Any competent fab shop should be able to hand brake or CNC brake a stainless sheet to create a shower pan for you. A bit of TIG welding around the corners and Bob's your uncle. I can't imagine that costing two grand, but...

Edit: If the cost really is $2,000 - $2,500, I would seriously consider a sheet of Dow 60 XPS, some thickened epoxy for filleting compound and laying a few layers of carbon or fiberglass over the whole thing.
 

Vance Vanz

Well-known member
Make your own: https://www.boatdesign.net/threads/carbon-piano-hinges.61551/

Or an alternative product:

Also, track down Peter as he first turned me onto carbon hinges and I'm sure knows way more about it than I ever will...
Hey KiwiMtnClimber!

Thanks for adding info/input to the topic at hand.
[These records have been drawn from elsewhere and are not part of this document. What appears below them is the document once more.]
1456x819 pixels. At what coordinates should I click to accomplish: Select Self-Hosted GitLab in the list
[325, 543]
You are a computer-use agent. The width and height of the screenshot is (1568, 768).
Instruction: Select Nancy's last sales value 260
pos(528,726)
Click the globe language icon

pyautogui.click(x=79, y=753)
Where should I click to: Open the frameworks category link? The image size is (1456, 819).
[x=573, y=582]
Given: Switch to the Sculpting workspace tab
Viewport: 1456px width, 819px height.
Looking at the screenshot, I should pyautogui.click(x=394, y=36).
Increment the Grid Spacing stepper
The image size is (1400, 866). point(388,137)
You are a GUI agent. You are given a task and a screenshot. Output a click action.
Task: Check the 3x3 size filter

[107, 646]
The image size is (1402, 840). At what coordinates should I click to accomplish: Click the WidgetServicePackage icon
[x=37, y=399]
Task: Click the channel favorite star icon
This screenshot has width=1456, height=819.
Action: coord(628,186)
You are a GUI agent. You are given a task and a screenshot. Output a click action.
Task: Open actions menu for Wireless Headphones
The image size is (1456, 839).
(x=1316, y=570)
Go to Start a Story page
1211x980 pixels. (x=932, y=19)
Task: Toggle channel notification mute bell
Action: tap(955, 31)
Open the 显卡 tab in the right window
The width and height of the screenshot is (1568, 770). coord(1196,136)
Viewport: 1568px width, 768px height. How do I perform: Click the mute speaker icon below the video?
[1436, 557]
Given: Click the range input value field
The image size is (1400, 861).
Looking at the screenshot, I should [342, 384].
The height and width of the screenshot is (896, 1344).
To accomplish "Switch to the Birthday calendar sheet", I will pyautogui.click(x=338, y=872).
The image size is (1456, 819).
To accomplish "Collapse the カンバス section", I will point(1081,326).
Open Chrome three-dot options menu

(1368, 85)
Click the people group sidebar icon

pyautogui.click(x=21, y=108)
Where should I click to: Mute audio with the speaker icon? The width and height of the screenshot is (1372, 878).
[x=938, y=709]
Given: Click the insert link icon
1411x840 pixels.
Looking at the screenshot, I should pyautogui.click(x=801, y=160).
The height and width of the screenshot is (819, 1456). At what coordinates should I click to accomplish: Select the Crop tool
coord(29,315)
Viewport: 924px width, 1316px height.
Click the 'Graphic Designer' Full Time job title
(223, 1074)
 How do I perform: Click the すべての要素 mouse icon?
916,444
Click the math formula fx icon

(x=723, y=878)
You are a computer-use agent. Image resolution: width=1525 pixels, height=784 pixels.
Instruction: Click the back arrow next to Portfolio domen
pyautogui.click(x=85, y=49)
I will definitely check all of this out.
 

Vance Vanz

Well-known member
Duravit, Dornbracht, Hansgrohe and Hansa fixtures and taps are all quite spiffy. You do pay more for them, but quality comes at a price. This is especially true in the days of a $100 Home Depot faucet (made in China) being complete crap, is a $400 - $600 tap really that expensive?

Any competent fab shop should be able to hand brake or CNC brake a stainless sheet to create a shower pan for you. A bit of TIG welding around the corners and Bob's your uncle. I can't imagine that costing two grand, but...

Edit: If the cost really is $2,000 - $2,500, I would seriously consider a sheet of Dow 60 XPS, some thickened epoxy for filleting compound and laying a few layers of carbon or fiberglass over the whole thing.

I've price checked several fab shops in the local Boise area and this is the cheapest/ball park going rate for a custom SS pan of this size. SS isn't cheap. 3 years ago a smaller SS complete shower insert, without a door, was 10K for a campervan.

I thought about making my own pan out of fiberglass, but unfortunately I don't have the time, skills or equipment/tools to make one that is clean/factory looking.